● WHAT NEEDS TO BE DONE: Repeat exactly the line with "Task: Click the Voir mot de passe icon" and each line after it to the end of the data below; pictures stay out.

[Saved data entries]
***

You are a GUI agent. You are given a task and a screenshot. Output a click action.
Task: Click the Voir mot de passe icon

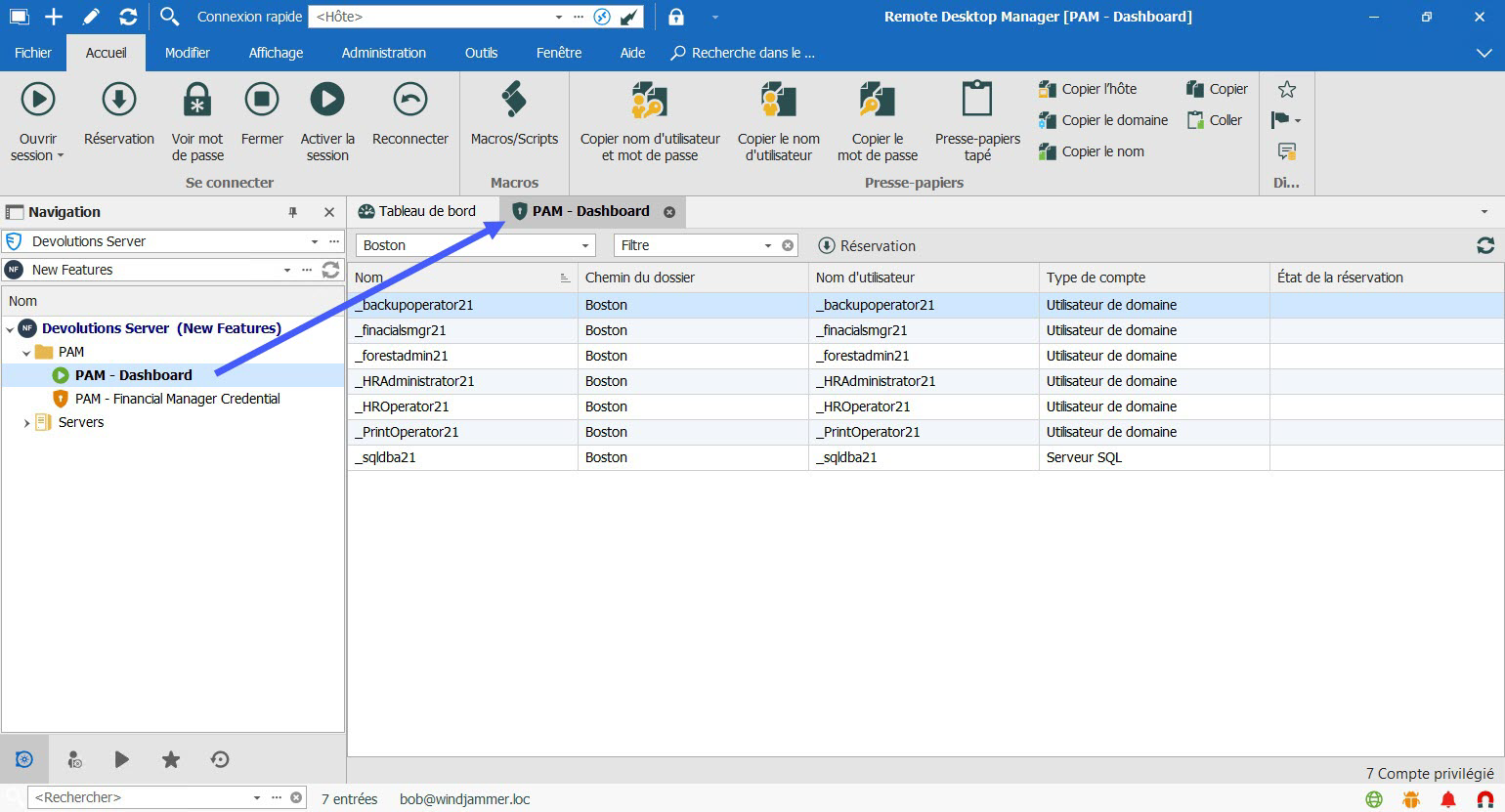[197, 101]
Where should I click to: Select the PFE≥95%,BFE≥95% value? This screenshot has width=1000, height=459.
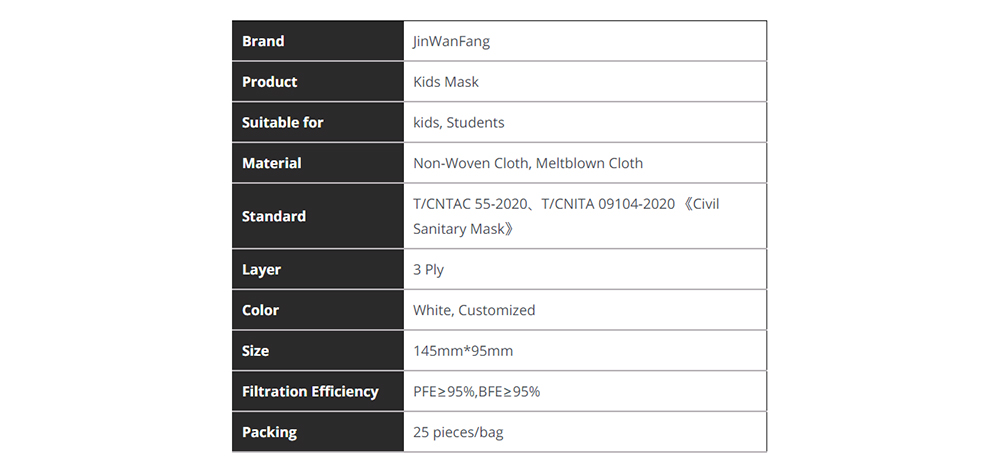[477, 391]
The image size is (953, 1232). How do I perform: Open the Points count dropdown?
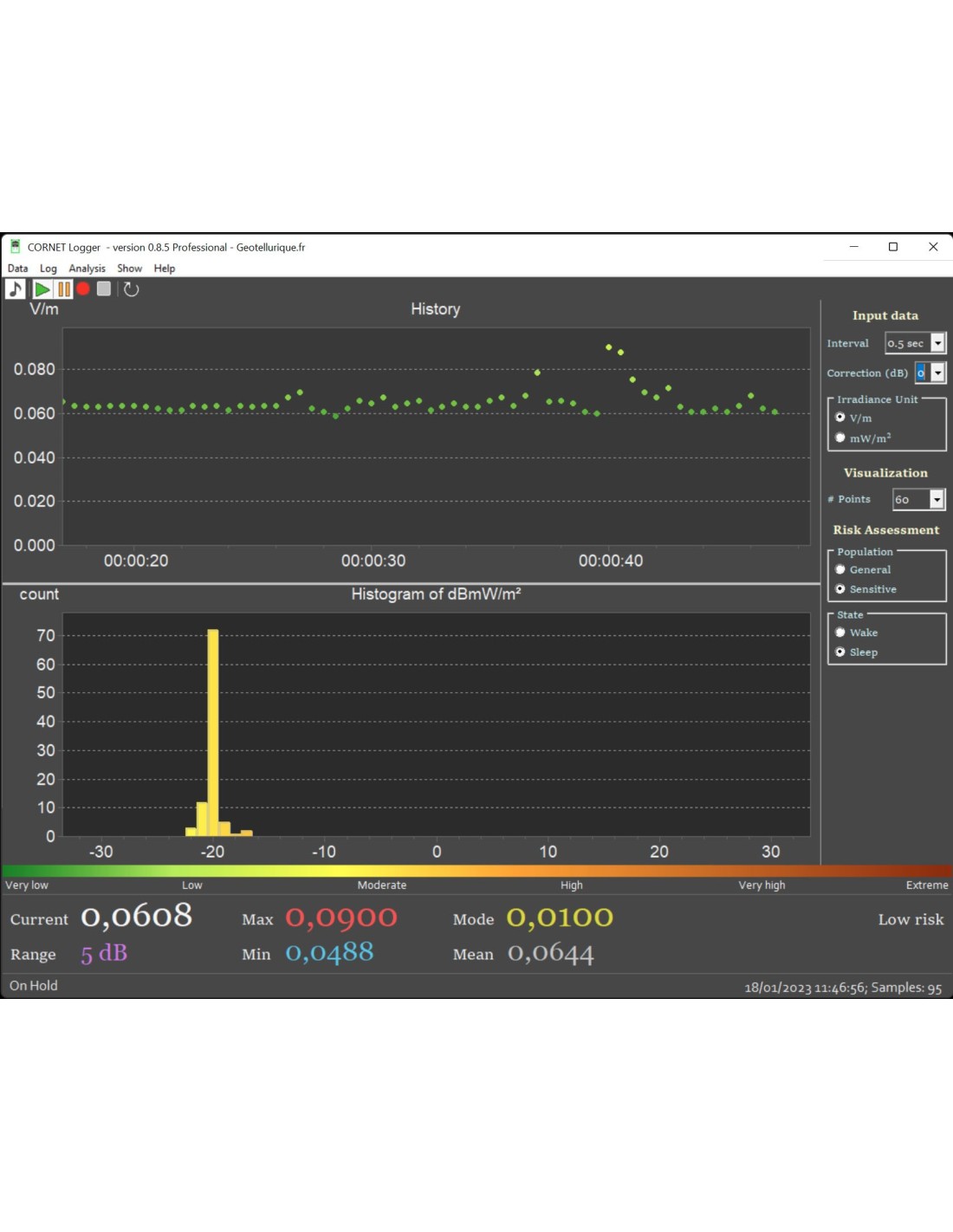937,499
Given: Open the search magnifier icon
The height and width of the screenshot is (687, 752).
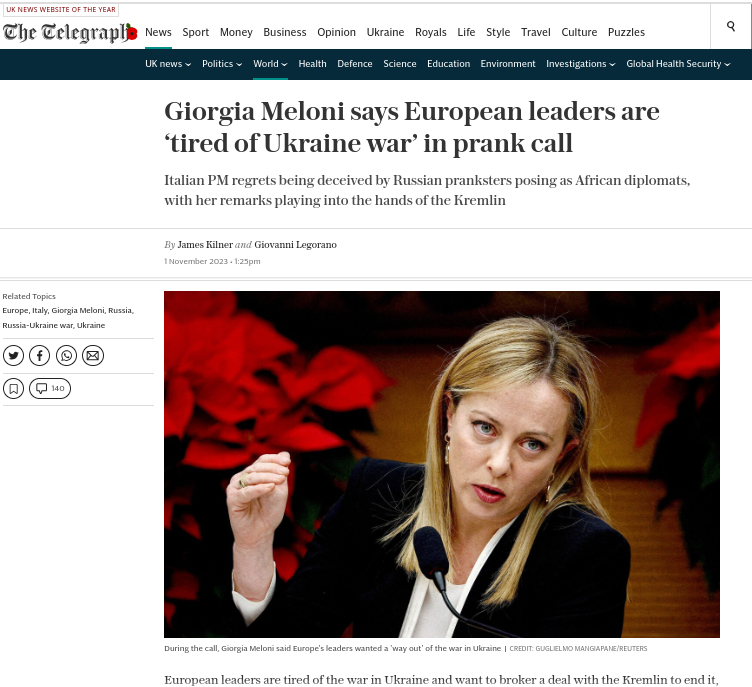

***

● SOLVED EXERCISE:
Task: Click the Voir mot de passe icon

[197, 101]
Where should I click to: Select the PFE≥95%,BFE≥95% value? This screenshot has width=1000, height=459.
[477, 391]
The image size is (953, 1232). How do I perform: Open the Points count dropdown?
937,499
Given: Open the search magnifier icon
The height and width of the screenshot is (687, 752).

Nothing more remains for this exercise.